Fim dos intervalos comerciais. De todo modo, também não me interessa comentar muito sobre o mérito das novas regras. Há quem diga que são bem vindas, principalmente devido aos fortes indícios de fraudes nos benefícios. Sem dúvida, dificultar o acesso aos benefícios deverá reduzir as fraudes. Mas se a ideia é essa, então por que não eliminar de vez os benefícios? Máxima economia e fraude zero.
Enfim, caso alguém se interesse pelo que penso a respeito, esclareço logo que redução de direitos trabalhistas e cortes de benefícios previdenciários não seriam minhas medidas preferenciais para melhorar a gestão do dinheiro público. Mas o assunto sobre o qual desejo refletir é: admitindo que a decisão do governo partiu de uma determinada premissa (precisamos economizar xx bilhões) por que optou por esses cortes, e não por quaisquer outros?
Como sempre, a beleza está nos detalhes. Basta olhar para os prejudicados pelas medidas. Quem deixará de receber o seguro-desemprego, por ser demitido do primeiro emprego em menos de dezoito meses? Quem terá sua pensão tungada, pelo infortúnio do pretenso instituidor partir para o campo das felizes caçadas antes de completados dois anos do enlace matrimonial? Quem ficará sem abono salarial por ter trabalhado menos de seis meses?
Pois é. Eu não sei, você não sabe, os futuros prejudicados tampouco. Seria fantástico assistirmos a um grande protesto, repleto de jovens idealistas, indignados com a possibilidade de não receberem o seguro-desemprego caso sejam demitidos em menos de dezoito meses do emprego que ainda não conseguiram. Melhor ainda, uma passeata de belas moçoilas recém-casadas, angustiadas com o risco iminente de ficarem sem pensão caso seus maridos morram nos próximos dois anos. Pena que os jovens devem estar ocupados procurando o tal emprego do qual um dia serão demitidos. E quanto à passeata das recém-casadas, provavelmente não seria muito bem vista pelos seus maridos.

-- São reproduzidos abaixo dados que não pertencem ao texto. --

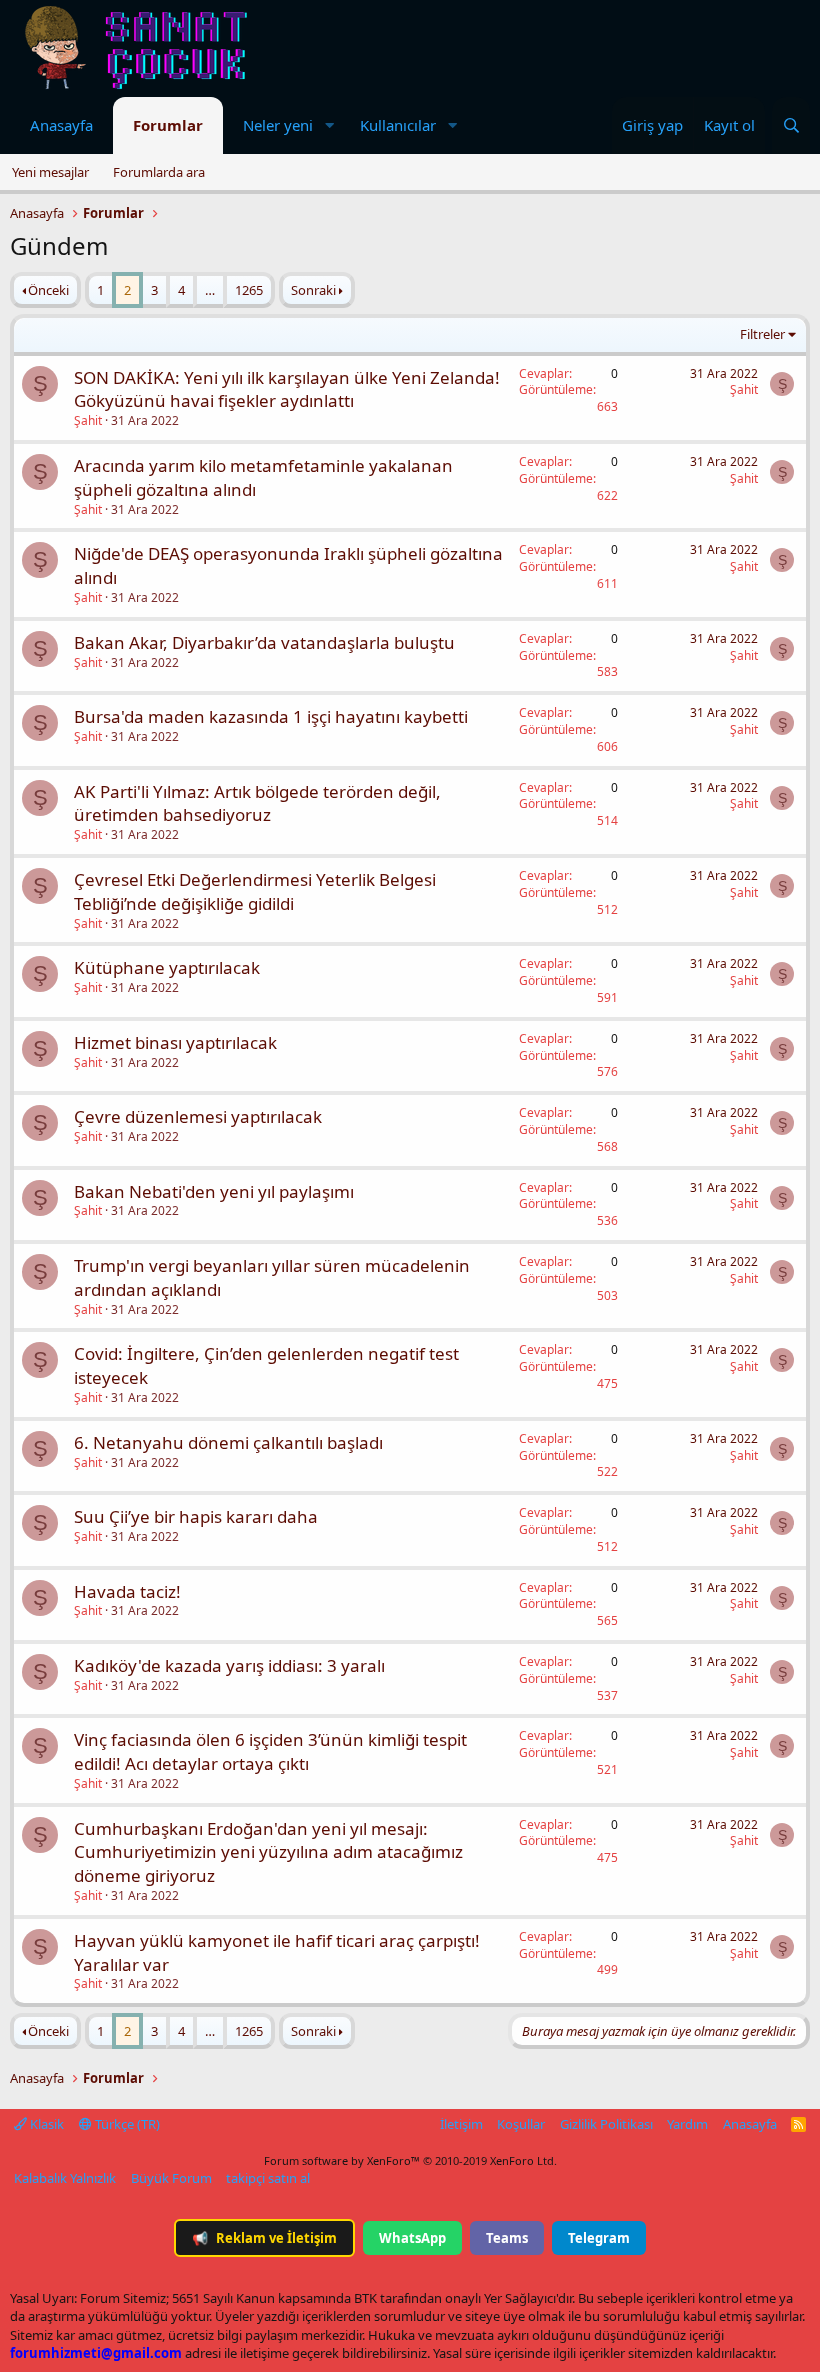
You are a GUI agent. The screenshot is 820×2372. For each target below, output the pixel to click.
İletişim (461, 2124)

A lógica por trás da escolha, assim, é cristalina, e a mesma de sempre: perde mais quem pode menos. E quem “não existe” nada pode. Em compensação, foram firmemente rechaçadas as declarações de um ministro mais açodado sobre possível mudança nas “regras de reajuste do salário mínimo”. Acho que ele quis dizer que a política de ganhos reais do salário mínimo está ameaçada. Felizmente, a Presidenta já desdisse o que ele havia dito, porque tem um monte de gente que efetivamente ganha um salário mínimo, e que não iria gostar nada dessa novidade. Espero que ela esteja falando sério desta vez, porque, com o devido respeito às opiniões contrárias, o salário mínimo nacional ainda merece muito o nome de mínimo.

Enquanto isso, o Ministro da Fazenda avisa que vai acertar as contas públicas sem tirar um centavo dos programas sociais. A Ministra da Agricultura proclama que no Brasil não existe latifúndio. O Ministro dos Esportes assume que não entende nada de esporte. Os sociais-democratas que na verdade eram neoliberais viraram trabalhistas e se erguem em defesa do proletariado, os trabalhistas viraram neoliberais. E eu, que andava pensando em escrever um pouco de ficção neste ano de 2015, precisarei de muita transpiração para produzir qualquer fantasia que não leve de goleada da nossa psicodélica realidade.